Exercise goal:
Exactly the lines from the first line of the records to the line holding "871x566 pixels." should be duplicated, and nothing more; pictures stay out.

-- Data for the task follows --

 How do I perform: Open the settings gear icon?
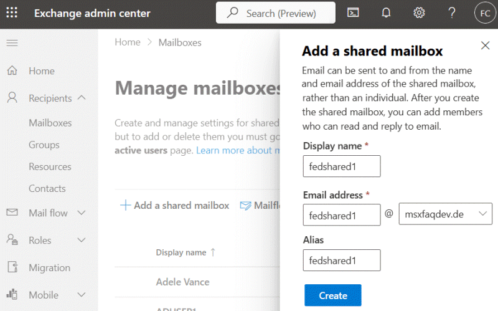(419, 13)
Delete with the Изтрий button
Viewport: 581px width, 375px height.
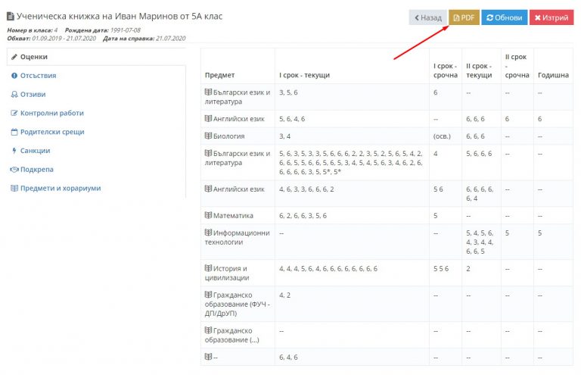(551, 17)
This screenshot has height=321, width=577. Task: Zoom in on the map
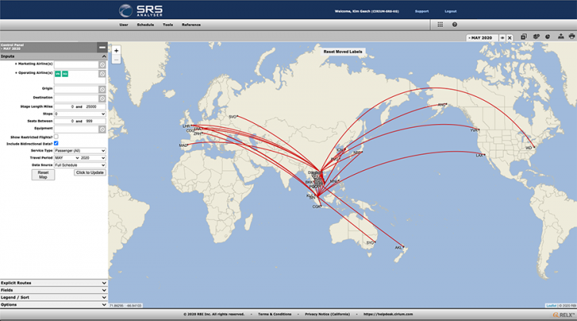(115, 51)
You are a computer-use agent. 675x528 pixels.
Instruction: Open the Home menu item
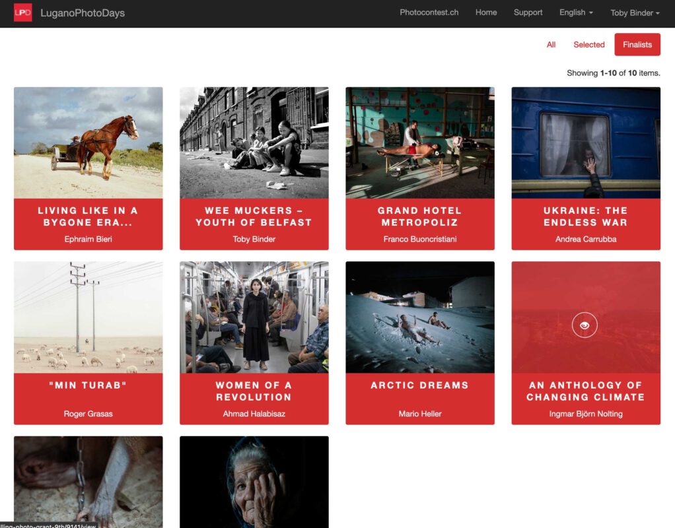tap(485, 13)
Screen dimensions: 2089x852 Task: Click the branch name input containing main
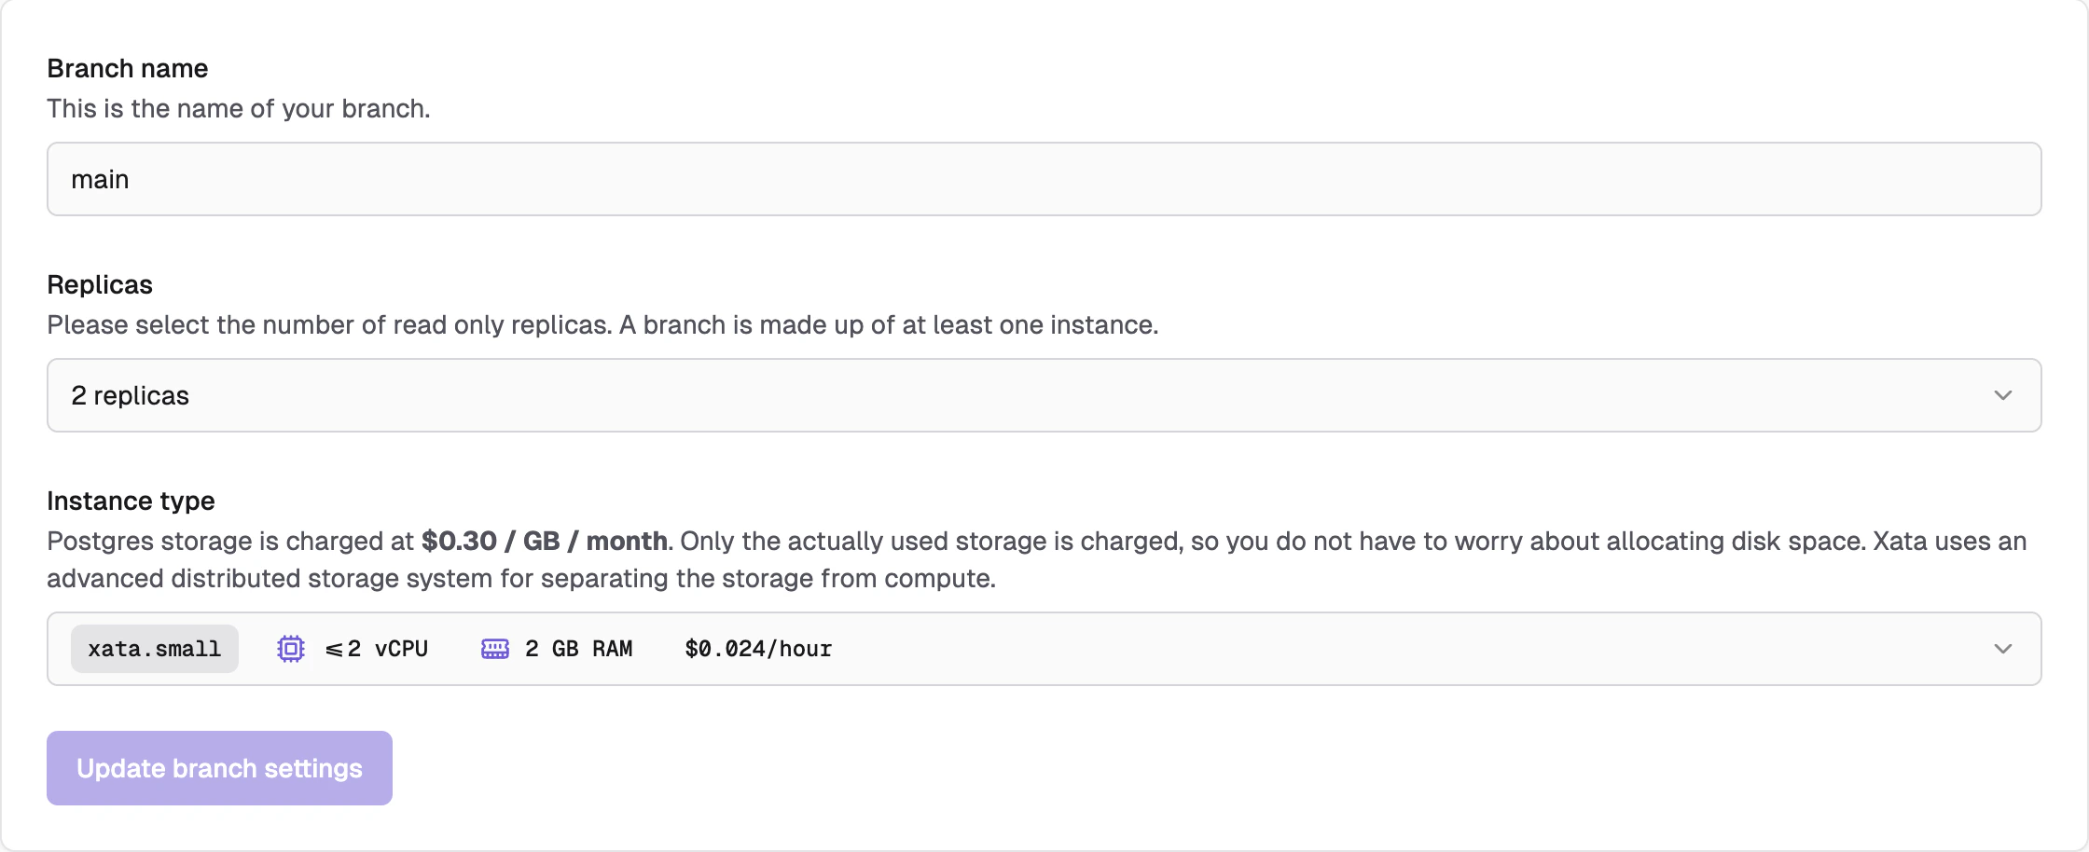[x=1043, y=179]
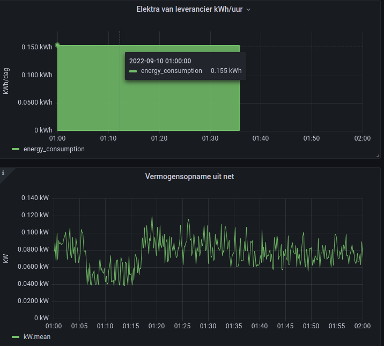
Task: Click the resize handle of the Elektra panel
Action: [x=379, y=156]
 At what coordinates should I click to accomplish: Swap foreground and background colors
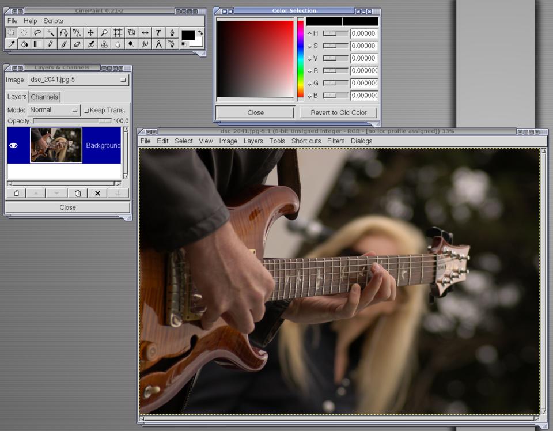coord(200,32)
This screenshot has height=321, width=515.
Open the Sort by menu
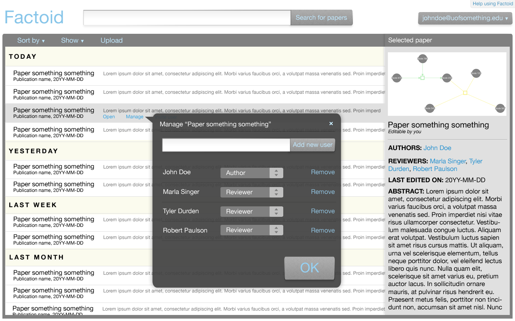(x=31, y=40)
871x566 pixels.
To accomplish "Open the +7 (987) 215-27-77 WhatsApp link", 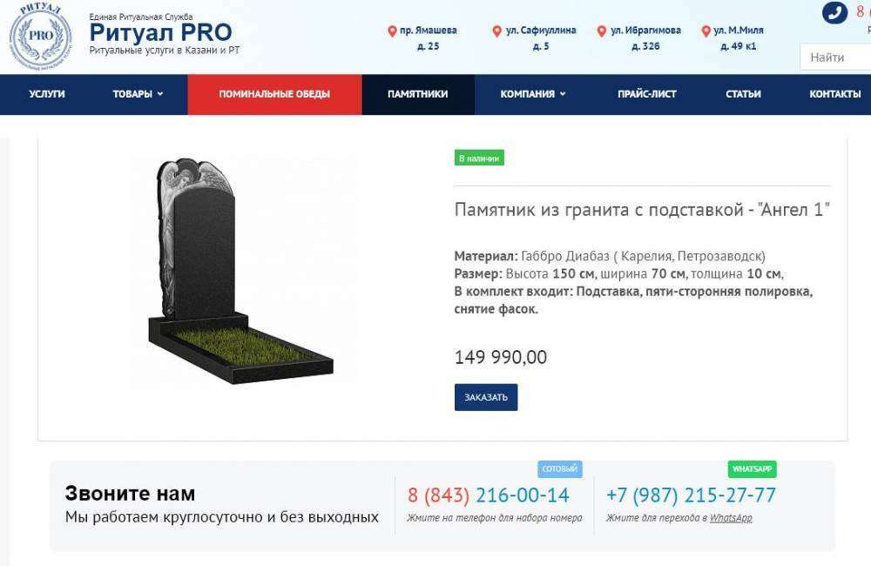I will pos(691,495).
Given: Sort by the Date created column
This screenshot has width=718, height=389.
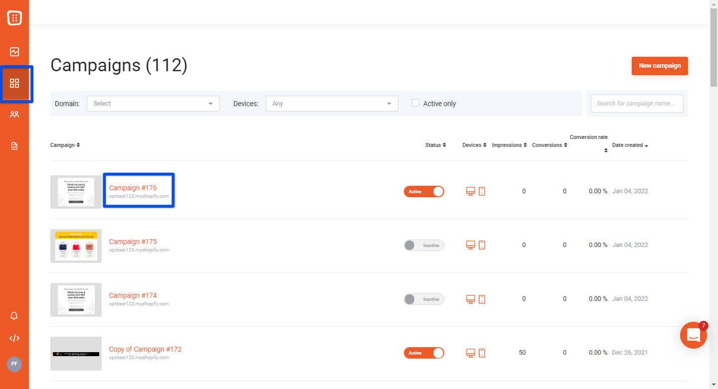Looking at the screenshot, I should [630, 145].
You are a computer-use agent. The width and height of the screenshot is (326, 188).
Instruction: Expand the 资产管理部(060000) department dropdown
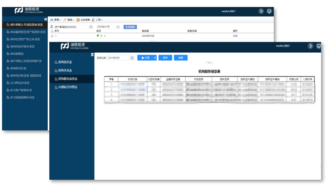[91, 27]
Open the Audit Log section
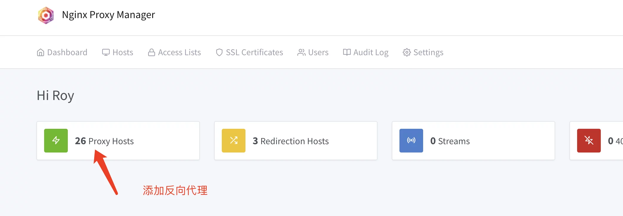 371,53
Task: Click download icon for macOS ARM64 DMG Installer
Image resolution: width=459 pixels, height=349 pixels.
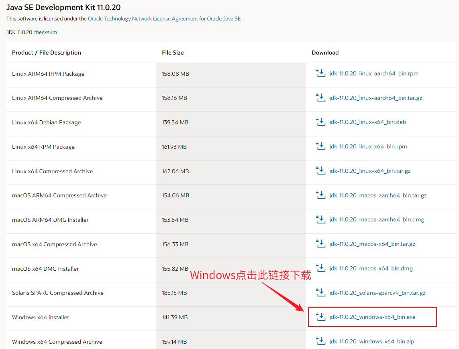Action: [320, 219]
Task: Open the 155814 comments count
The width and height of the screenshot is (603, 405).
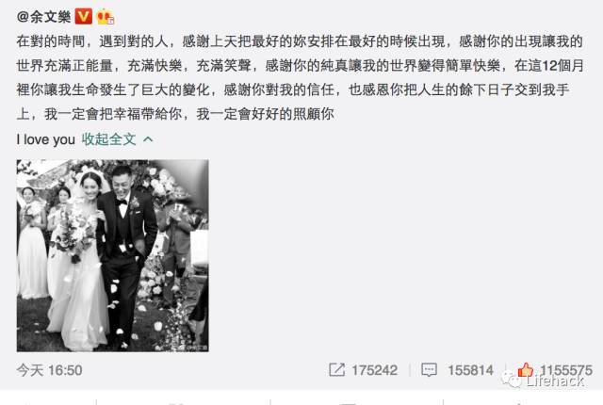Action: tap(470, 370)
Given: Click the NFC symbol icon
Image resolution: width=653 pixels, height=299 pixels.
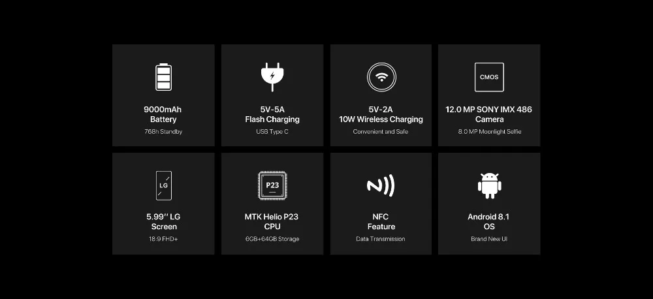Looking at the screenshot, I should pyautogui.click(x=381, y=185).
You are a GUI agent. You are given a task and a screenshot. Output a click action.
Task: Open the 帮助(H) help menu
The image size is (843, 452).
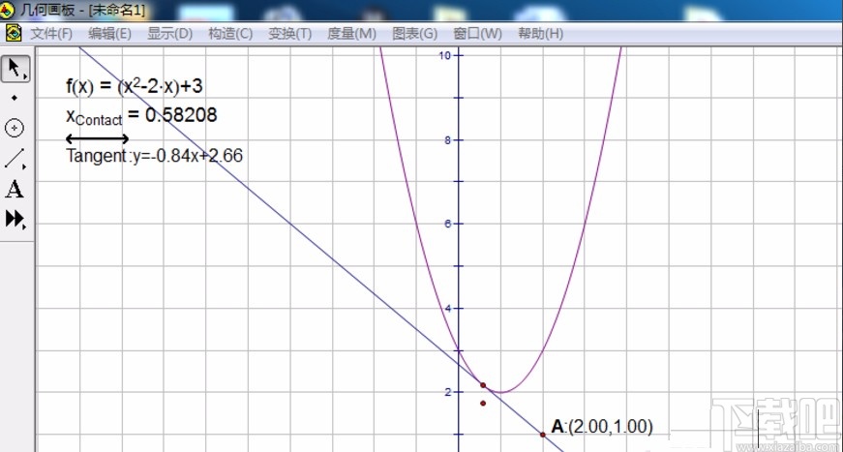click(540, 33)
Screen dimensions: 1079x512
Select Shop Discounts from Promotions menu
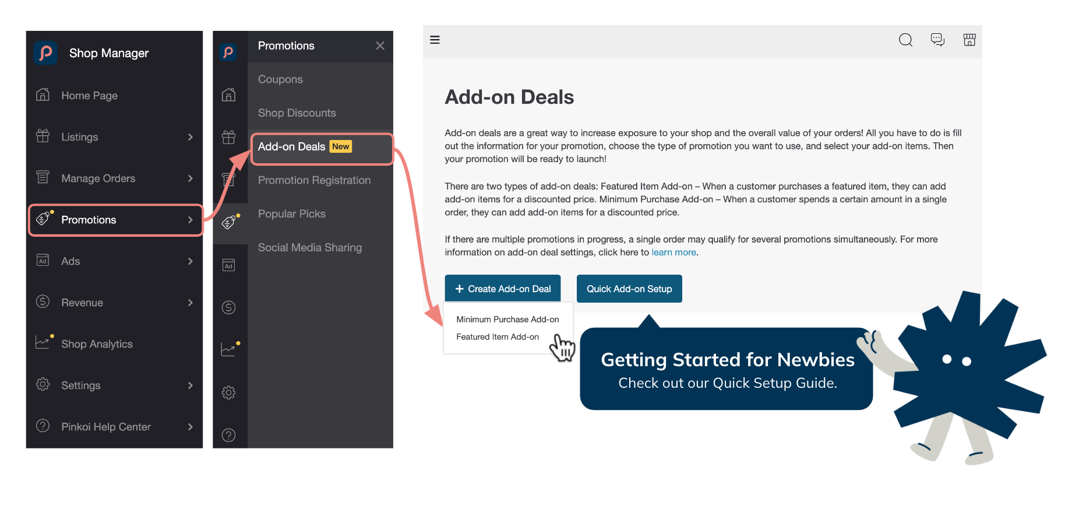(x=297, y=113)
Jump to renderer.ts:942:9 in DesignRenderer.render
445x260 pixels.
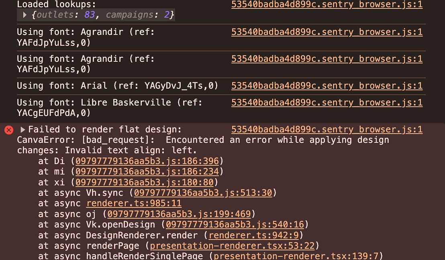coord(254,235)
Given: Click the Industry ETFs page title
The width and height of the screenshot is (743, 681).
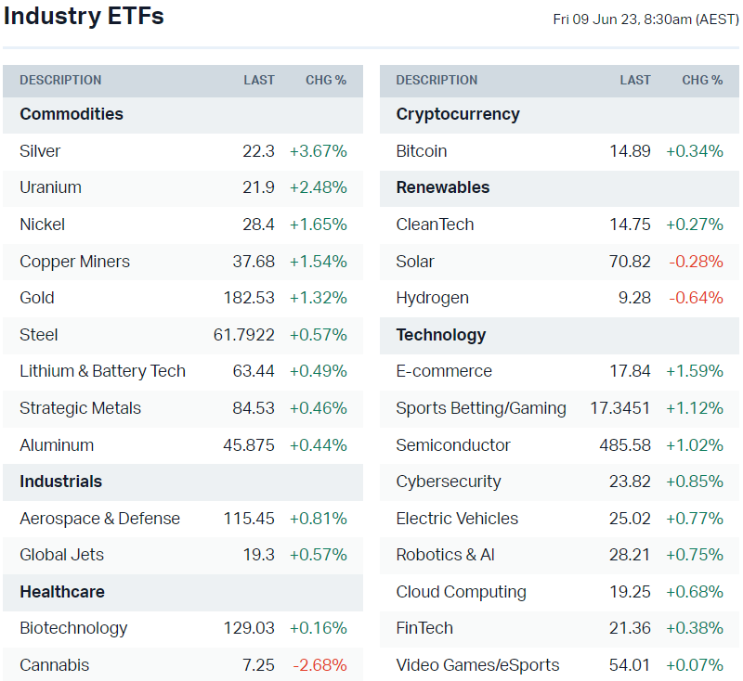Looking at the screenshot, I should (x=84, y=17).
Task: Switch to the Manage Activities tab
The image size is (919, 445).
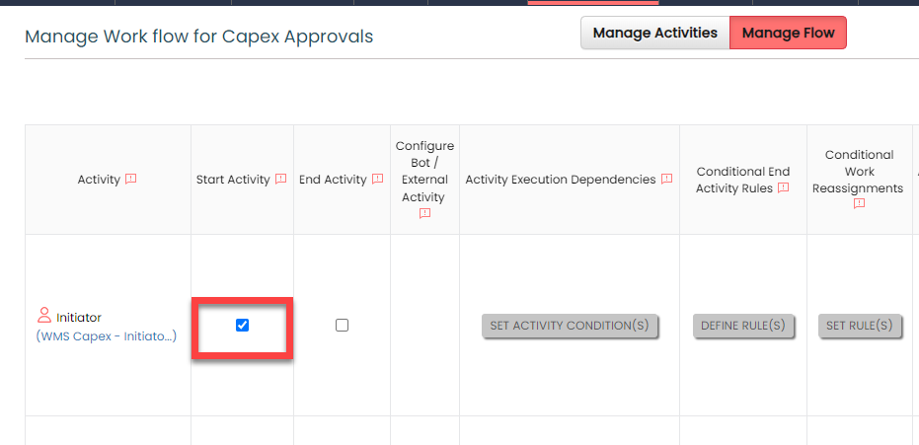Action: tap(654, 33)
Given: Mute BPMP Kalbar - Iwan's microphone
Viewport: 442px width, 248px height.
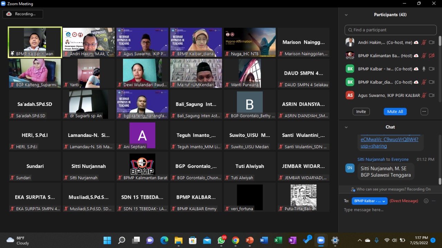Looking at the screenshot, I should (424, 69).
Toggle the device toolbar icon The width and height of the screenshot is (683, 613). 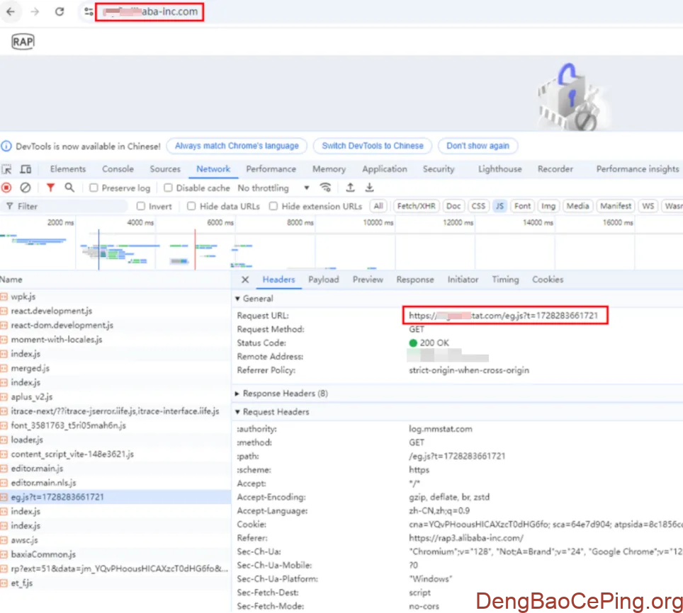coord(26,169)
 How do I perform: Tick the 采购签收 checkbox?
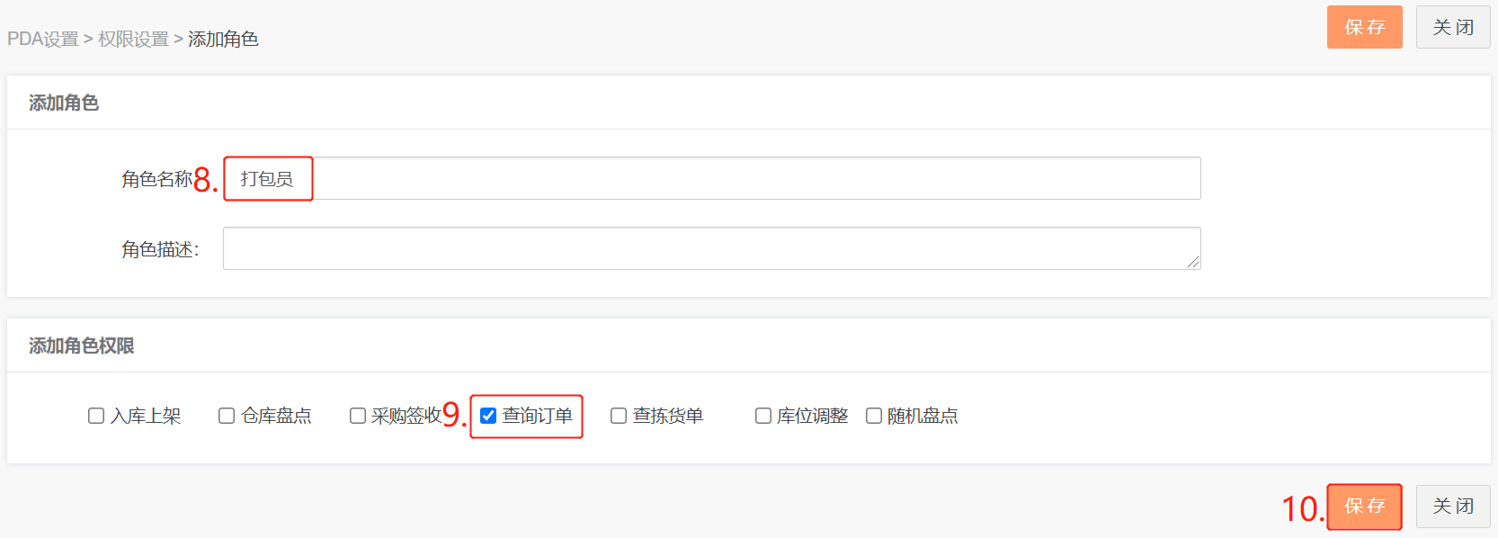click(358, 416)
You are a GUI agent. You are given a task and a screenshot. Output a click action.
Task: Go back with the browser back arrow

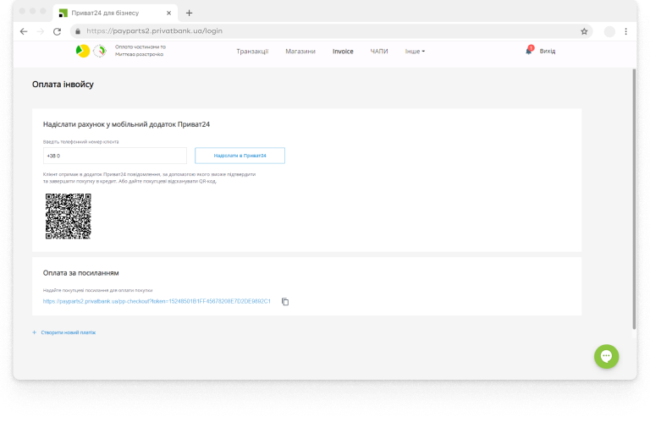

-- Data for the task concluded --

Answer to the problem:
 How do I perform: Open the settings gear icon?
(419, 13)
Delete with the Изтрий button
Viewport: 581px width, 375px height.
(551, 17)
This screenshot has height=321, width=577. Task: Zoom in on the map
(115, 51)
You are a computer-use agent. 675x528 pixels.
Instruction: Open the Home menu item
tap(485, 13)
Screen dimensions: 2089x852 Task: Click the branch name input containing main
[x=1043, y=179]
Task: Click the resize handle of the Elektra panel
Action: [x=379, y=156]
 At what coordinates should I click to accomplish: Swap foreground and background colors
coord(200,32)
This screenshot has height=321, width=515.
Open the Sort by menu
(x=31, y=40)
871x566 pixels.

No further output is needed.